→ What you have to do: Reproduce every line of the material below word for word.

[Records of locating words and elements]
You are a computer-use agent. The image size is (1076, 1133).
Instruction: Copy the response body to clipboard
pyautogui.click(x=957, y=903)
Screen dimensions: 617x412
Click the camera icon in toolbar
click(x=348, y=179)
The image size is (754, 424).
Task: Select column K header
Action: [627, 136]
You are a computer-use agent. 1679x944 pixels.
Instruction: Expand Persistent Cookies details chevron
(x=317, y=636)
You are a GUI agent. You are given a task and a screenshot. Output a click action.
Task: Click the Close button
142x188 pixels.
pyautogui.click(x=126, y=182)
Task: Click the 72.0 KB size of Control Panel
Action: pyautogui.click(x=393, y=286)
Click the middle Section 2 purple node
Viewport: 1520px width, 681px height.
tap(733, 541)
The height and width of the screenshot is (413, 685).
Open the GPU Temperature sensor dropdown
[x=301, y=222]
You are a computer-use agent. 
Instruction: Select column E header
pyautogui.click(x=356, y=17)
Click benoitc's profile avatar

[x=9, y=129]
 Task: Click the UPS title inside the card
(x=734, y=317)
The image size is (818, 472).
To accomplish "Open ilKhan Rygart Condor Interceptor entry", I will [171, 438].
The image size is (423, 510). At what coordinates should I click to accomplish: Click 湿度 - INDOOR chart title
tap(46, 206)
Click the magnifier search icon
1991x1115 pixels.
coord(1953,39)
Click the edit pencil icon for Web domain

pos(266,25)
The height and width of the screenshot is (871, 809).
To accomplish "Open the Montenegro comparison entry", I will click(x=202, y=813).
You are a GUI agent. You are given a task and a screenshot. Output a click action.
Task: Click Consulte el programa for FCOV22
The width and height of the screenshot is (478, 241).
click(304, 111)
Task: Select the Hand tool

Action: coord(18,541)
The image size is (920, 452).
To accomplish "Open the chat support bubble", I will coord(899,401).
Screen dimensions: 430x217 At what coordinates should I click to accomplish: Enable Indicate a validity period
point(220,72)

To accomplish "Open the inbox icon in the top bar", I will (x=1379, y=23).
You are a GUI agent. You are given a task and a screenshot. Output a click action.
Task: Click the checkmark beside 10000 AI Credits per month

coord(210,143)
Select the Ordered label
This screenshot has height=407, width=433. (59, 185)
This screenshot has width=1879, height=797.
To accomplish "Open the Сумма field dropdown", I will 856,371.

→ Task response:
You are a computer-use agent. The image size is (1076, 1133).
Instruction: Copy the response body to clipboard
pyautogui.click(x=957, y=903)
Screen dimensions: 617x412
Click the camera icon in toolbar
click(x=348, y=179)
The image size is (754, 424).
Task: Select column K header
Action: [627, 136]
You are a computer-use agent. 1679x944 pixels.
Instruction: Expand Persistent Cookies details chevron
(x=317, y=636)
You are a GUI agent. You are given a task and a screenshot. Output a click action.
Task: Click the Close button
142x188 pixels.
pyautogui.click(x=126, y=182)
Task: Click the 72.0 KB size of Control Panel
Action: pyautogui.click(x=393, y=286)
Click the middle Section 2 purple node
Viewport: 1520px width, 681px height.
tap(733, 541)
The height and width of the screenshot is (413, 685).
Open the GPU Temperature sensor dropdown
[x=301, y=222]
You are a computer-use agent. 
Instruction: Select column E header
pyautogui.click(x=356, y=17)
Click benoitc's profile avatar

[x=9, y=129]
 Task: Click the UPS title inside the card
(x=734, y=317)
The image size is (818, 472).
To accomplish "Open ilKhan Rygart Condor Interceptor entry", I will [171, 438].
The image size is (423, 510). At what coordinates should I click to accomplish: Click 湿度 - INDOOR chart title
tap(46, 206)
Click the magnifier search icon
1991x1115 pixels.
coord(1953,39)
Click the edit pencil icon for Web domain

pos(266,25)
The height and width of the screenshot is (871, 809).
To accomplish "Open the Montenegro comparison entry", I will click(x=202, y=813).
You are a GUI agent. You are given a task and a screenshot. Output a click action.
Task: Click Consulte el programa for FCOV22
The width and height of the screenshot is (478, 241).
click(304, 111)
Task: Select the Hand tool

Action: coord(18,541)
The image size is (920, 452).
To accomplish "Open the chat support bubble", I will coord(899,401).
Screen dimensions: 430x217 At what coordinates should I click to accomplish: Enable Indicate a validity period
point(220,72)

To accomplish "Open the inbox icon in the top bar", I will (x=1379, y=23).
You are a GUI agent. You are given a task and a screenshot. Output a click action.
Task: Click the checkmark beside 10000 AI Credits per month

coord(210,143)
Select the Ordered label
This screenshot has height=407, width=433. (59, 185)
This screenshot has width=1879, height=797.
To accomplish "Open the Сумма field dropdown", I will 856,371.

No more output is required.